WHO flag. Photo: U.S. Mission Photo/Eric Bridiers

WHO Appeals for Increased Funding for Afghanistan in 2024 and 2025

ISLAMABAD, PAKISTAN – The World Health Organization (WHO) has appealed to international donors for an additional $352 million in funding to sustain its healthcare services plan in Afghanistan for the years 2024 and 2025.

In a report titled ‘Overview of the Health Situation in Afghanistan,’ released on Thursday, February 22, the WHO in Afghanistan said that it needs additional funding to deliver services across three strategic areas: $115 million to reach unreached women and children, $231 million for daily protection of individuals, and $6.1 million for coordinating the health sector to maximize impact.

The UN agency says that Afghanistan continues to grapple with an enduring humanitarian crisis characterized by a multitude of challenges, with Afghan citizens enduring an unstable health system and confronting the daily specter of food scarcity and malnutrition.

The report indicates a significant surge in the need for humanitarian assistance in Afghanistan, rising from 18.4 million people in need before August 2021 to an estimated 23.7 million people expected to be in dire need in 2024. “A substantial segment of this population – some 9.5 million people residing in more than 20 000 villages – still has limited or no access to the most basic health services,” WHO said.
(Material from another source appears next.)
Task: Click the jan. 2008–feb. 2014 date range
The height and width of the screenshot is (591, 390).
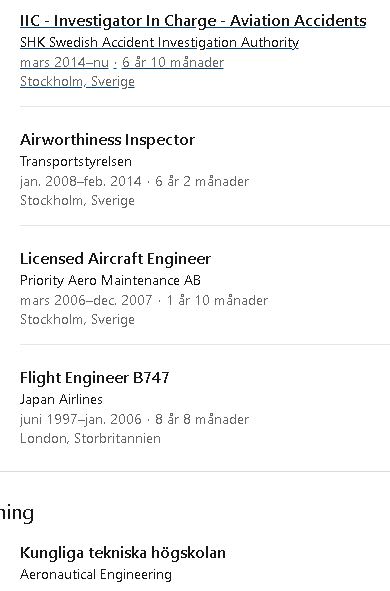Action: [81, 182]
In the past, the WHO has repeatedly warned of a crippling healthcare crisis in Afghanistan due to a funding shortfall, which, according to the organization, posed a serious threat to millions of people in the country, potentially preventing them from receiving necessary healthcare assistance and increasing the likelihood of infectious diseases and outbreaks.

A recent report by Human Rights Watch (HRW) shows  that the reduction in humanitarian aid by donor countries and organizations has weakened healthcare access, destabilized the economy, and worsened food insecurity in Afghanistan.
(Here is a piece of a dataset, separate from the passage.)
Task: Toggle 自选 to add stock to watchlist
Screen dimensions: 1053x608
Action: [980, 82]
According to the HRW report, the crisis has been significantly worsened by the Taliban’s abusive policies and practices which have obstructed the training of future female healthcare workers. 

According to the WHO’s new report, the most severe repercussions of this protracted health emergency are borne by Afghan women and children, who find themselves on the margins of society, increasingly vulnerable to adverse health outcomes, particularly concerning reproductive, maternal, newborn, and child health.

“Tragically, preventable maternal mortality claims the lives of 24 mothers every day, and a staggering 167 infants die each day of preventable causes,” part of the report reads.

The report also highlighted that ongoing geopolitical considerations have overshadowed the protracted humanitarian crisis in Afghanistan, leading to reduced support from international partners.

“Due to severe underfunding, a total of 428 static and mobile health facilities were compelled to shut down between January and December 2023,” stated the UN agency, highlighting that these closures have adversely affected access to healthcare for over 3 million individuals, including more than 600,000 children under 5 years old and over 240,000 pregnant and lactating women.

WHO Regional Director for the Eastern Mediterranean, Dr. Hanan Balkhy, was quoted in the report saying that the humanitarian crisis in Afghanistan demands urgent action to address escalating health needs, particularly those of women and children, who are disproportionately affected by the crisis.